2.2 The fricative burst

For the first 5-10ms after release, the tongue constriction is still tight enough to generate turbulence right there at the constriction.

In normal speech, this fricative transient disappears very quickly, because the speaker is done with the stop and is now trying to say the vowel. In beatboxing, though, the speaker holds the tongue in position to get a longer fricative burst. Sometimes the tongue is held there so long that you would call it an affricate instead of a stop.

(an affricate is just a stop consonant with an extra-long fricative burst. Usually the frication needs to be at least 50ms for it to be heard as an affricate. Sometimes the frication is a centimeter posterior to the stop, as in English "cha" and "ja", or German "pfa". Other times they're in the same place, as in "tsa" and "dza").

The spectrum of the burst is exactly the same as the spectrum of the corresponding fricative. So, /p/ has energy at all frequencies; /k/ has a peak at around 2000Hz, and /t/ has a peak at around 4000Hz.

2.3 Aspiration

Aspiration is turbulence at the vocal folds. Basically, it's as if you said the stop, then say a very short /h/ before you start the vowel.

An /h/ is produced in the same place as a vowel --- at your glottis --- therefore it has all of the same resonances. F1 is only weakly excited, though, because the aspiration noise is flat, whereas vowel voicing is lowpass. In the word "two" up above, you can see all of the formants (F1, F2, F3, and F4) all the way through the aspiration, but the F1 pattern is a little bit distorted by the aspiration; the patterns of the other formants are perfectly clear.

2.4 Formant transitions

Formant transitions start at the instant of the release, and continue until the tongue reaches its target. That means that the transition continues through the frication (when you can't see it), and right through the aspiration (when you usually can see it, except that F1 may be wonky).

The formant transitions for a stop are exactly the same as for a nasal.
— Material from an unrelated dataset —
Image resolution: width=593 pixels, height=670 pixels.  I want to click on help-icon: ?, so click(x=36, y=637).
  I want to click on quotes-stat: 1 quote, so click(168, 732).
Thus,

  • a labial stop (/b/ or /p/) starts with F1=0, F2=1000, and F3=2000, then moves from those values toward the formants of the vowel.
  • An alveolar stop (/d/ or /t/) starts with F1=0, F2=1800, F3=3000.
  • A velar stop starts with F1=0, and F2=F3. The actual value of F2=F3 varies, because in English, /q/ and /c/ are both considered allophones of /k/. So you might see F2=F3=1400 (in front of /a/), or F2=F3=2300 (in front of /i/).

Here's how Delattre, Liberman and Cooper put it in 1955. Oops, they left off F3. Just imagine the F3 trace: coming up for /b/, coming down for /d/, and coming from F2 for /g/: Here's how the same authors put it in 1962. Now they've included F3, but they forgot to include /g/. Oh, well, I guess you can't have everything:

3. Some Bengali stops

Rather than looking at wikipedia examples again, let's look at some Bengali data. These examples are couplets written by Tagore, provided and transcribed phonetically by Mahir Morshed. Download them, and let's look at them in Praat.

Notice that Bengali has four voicing categories: (voiced,unvoiced)X(aspirated,unaspirated). It also has four places of articulation: (labial,dental,retroflex,velar).